Author Katz grew up in a humble apartment complex near downtown Portland’s Chinatown, his father a suffering artist and later a professor at Portland State.   Katz’ mother was a late bloomer, a Robert F. Kennedy inspired feminist-activist who eventually was elected to the State Legislature, then became the first woman elected as Speaker of the Assembly before becoming a two-term Mayor of the Rose City.

But this is Katz’ story which describes his escape from Portland as a teen, moving to the wilds of Los Angeles, a city that he so accurately describes as the anti-Portland.   In L.A. Katz – “a white boy” – found that, “I had become a minority, the exception…  I was a curiosity even.   God how I loved it!   Los Angeles…  Where had you been all  my life?”
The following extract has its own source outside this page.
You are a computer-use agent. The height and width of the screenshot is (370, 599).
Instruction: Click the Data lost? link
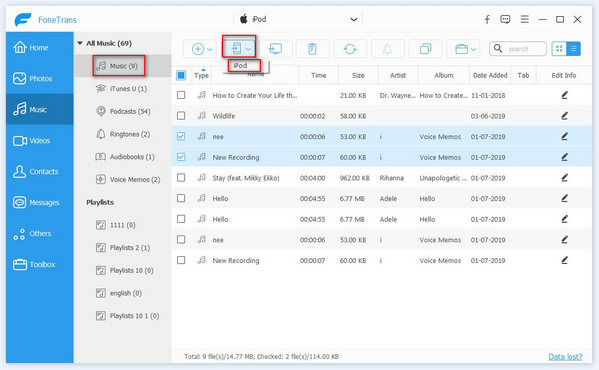565,357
Katz first lives north of downtown before he moves to the multicultural community of Monterey Park.   Monterey Park, a city of taco stands, noodle shops and Mexican restaurants, bereft of national retailers, where the local 7-Eleven sells the Chinese Daily News.   There he burrows into the Hispanic-Asian suburb (yet an independent city) just 7 miles east of downtown L.A.’s skyscrapers.   And he finds a new life that centers around the seemingly minor sport of Little League baseball.

Katz, a reporter by profession, becomes the Little League coach of a team that plays at the La Loma fields in Monterey Park; coaching a team that includes his son Max.   Max, unlike his father, is himself multicultural, the product of his Jewish father and Nicaraguan mother.   The game of baseball as played by children may not seem to offer great lessons, but Katz comes to find the truth as expressed by writer John Tunis:  “Courage is all baseball.   And baseball is life; that’s why it gets under your skin.”
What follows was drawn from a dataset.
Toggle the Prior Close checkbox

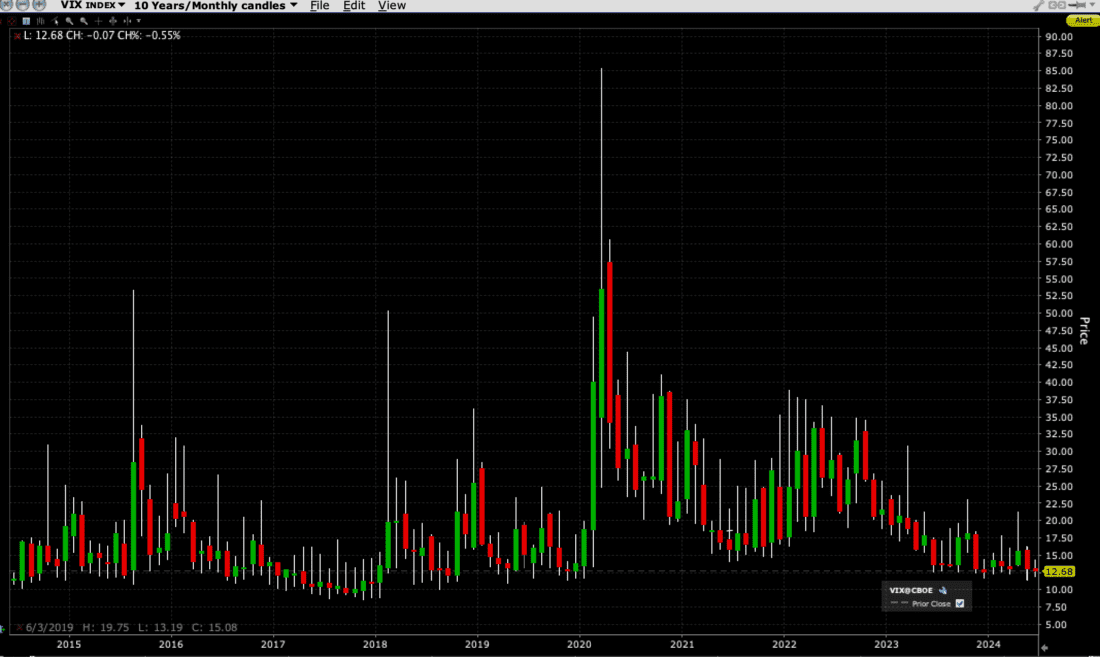coord(960,603)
The game gets under Katz’ skin to the point where he agrees to serve as the Commissioner of Baseball for the multi-age league centered at La Loma.   This means that every waking moment for several years, not devoted to reporting on gangs for the Los Angeles Times or writing about the city for Los Angeles magazine, is reserved to keeping the league afloat.   It is, in many respects, serious business but also fun…  “I could not escape the feeling that Little League was like summer camp for adults, a reprieve from whatever drudgery or disorder was besetting our regular lives, a license to care about things, about events and people, that otherwise would have passed us by.”

Katz wisely chooses to omit little of the successes and failures that he encountered, both as “The Commish” and as the single father of a teenage son.   This is a look back at a life lived both large and small, and a look at a city, Los Angeles, that embraces the people who make up its communities.   Yes, the city and its suburbs embrace its citizens in a fashion that is far more real than the media’s myths of L.A.’s violence and tawdriness.

This reader, who lived in L.A. and learned to love it (and was embraced by it), would love to raise a toast to Jesse Katz (AKA Chuy Gato).   Perhaps one day he will let me buy him a beer at the Venice Room in Monterey Park (“the seamy cocktail lounge that sooner or later everyone ended up at…”).   A toast to greater L.A., the barricades of Heaven; a place to which we were not born, a place we discovered before it was too late.

Highly recommended.

Joseph Arellano

A review copy was received from The Crown Publishing Company.   The Opposite Field was released in trade paperback form by Three Rivers Press on July 13, 2010.